From the beginning to the end of the first season of the show; every women on the show had made some remark in regards to how quickly they need to find a mate. As Arons quotes the show's character Chanel's parents, “ 'You’re twenty-seven years old, you gotta get married already. You gotta go for a doctor, or lawyer, somebody who has money, somebody who can take care of you.’ ” So, do women of the age of twenty-seven or above watch this, and think they fall under the same speculations. I would hope that women watching this “reality” television program would see through the idiocy of being married by the age of twenty-seven and make up their own destinies. Having your number one goal in life of being married by age 30 is something no one in today's age should strive for.

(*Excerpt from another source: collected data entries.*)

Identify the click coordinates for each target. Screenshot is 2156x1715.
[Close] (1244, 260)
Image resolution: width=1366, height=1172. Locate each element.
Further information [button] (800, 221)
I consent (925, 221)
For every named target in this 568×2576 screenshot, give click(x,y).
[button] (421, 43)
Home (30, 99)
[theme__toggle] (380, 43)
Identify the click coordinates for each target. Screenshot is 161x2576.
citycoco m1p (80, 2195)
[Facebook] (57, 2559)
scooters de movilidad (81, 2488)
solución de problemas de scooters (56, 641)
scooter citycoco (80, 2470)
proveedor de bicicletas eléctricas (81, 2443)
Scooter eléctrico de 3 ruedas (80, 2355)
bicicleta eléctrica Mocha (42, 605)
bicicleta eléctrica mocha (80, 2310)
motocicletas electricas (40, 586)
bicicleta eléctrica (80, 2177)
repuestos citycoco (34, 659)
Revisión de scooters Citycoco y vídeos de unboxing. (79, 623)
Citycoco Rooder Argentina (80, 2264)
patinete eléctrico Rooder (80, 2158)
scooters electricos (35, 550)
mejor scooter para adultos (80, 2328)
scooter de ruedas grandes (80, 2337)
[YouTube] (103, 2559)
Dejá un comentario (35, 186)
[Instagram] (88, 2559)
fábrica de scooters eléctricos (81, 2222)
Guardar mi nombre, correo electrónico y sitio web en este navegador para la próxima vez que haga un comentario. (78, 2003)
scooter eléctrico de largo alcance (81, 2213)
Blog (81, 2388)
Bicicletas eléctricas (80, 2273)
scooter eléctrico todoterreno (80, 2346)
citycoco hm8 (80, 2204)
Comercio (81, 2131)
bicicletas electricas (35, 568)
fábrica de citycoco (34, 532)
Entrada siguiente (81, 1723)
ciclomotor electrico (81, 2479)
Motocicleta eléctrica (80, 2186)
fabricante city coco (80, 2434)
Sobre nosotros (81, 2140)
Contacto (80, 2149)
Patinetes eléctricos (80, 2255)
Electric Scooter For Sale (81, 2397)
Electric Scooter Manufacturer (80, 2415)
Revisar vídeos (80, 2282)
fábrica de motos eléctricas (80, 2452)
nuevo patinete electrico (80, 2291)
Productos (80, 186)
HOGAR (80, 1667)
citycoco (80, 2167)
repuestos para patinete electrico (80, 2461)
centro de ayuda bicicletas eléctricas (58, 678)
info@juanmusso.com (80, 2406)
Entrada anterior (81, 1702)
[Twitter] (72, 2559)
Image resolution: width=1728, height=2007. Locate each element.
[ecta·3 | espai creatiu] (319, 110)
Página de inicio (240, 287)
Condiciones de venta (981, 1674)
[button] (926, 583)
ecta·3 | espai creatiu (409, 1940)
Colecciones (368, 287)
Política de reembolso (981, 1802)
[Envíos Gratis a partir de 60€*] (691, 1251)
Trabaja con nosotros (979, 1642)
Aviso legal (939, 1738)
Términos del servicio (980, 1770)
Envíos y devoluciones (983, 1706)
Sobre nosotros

Shows like Princesses of Long Island and Jersey Shore are fun to watch when you are in the mood for mindless television; but is that really all it is? The dynamics of reality television tell us as viewers that although they are real people we are watching; it is not always a factual scenario of life. Even so, Long Island Princesses must have some kind of impact on viewers to the extent that it caused some uproar in the critics eyes and almost be taken off the air. If reality television is meant to represent “reality” then why not really depict an accurate image for people to feel good about. Long Island Princesses should try to represent strong independent women who can support themselves, and if they find a soulmate along the way, then that makes one of us. Yes, the drama and desperation makes for good television and allows viewers to somewhat feel better about themselves that they do not have that much drama in their own lives, but shouldn't we want our generations and future generation to be represented in a light that shows we are moving forward and not backwards. Why make a television show that we will look back on in 20 years, maybe in a television critic class, and scrutinize its degrading attributes. Television should be a representation of how far we as a culture have progressed, and Princesses of Long Island is a television show that resists us from that ideology.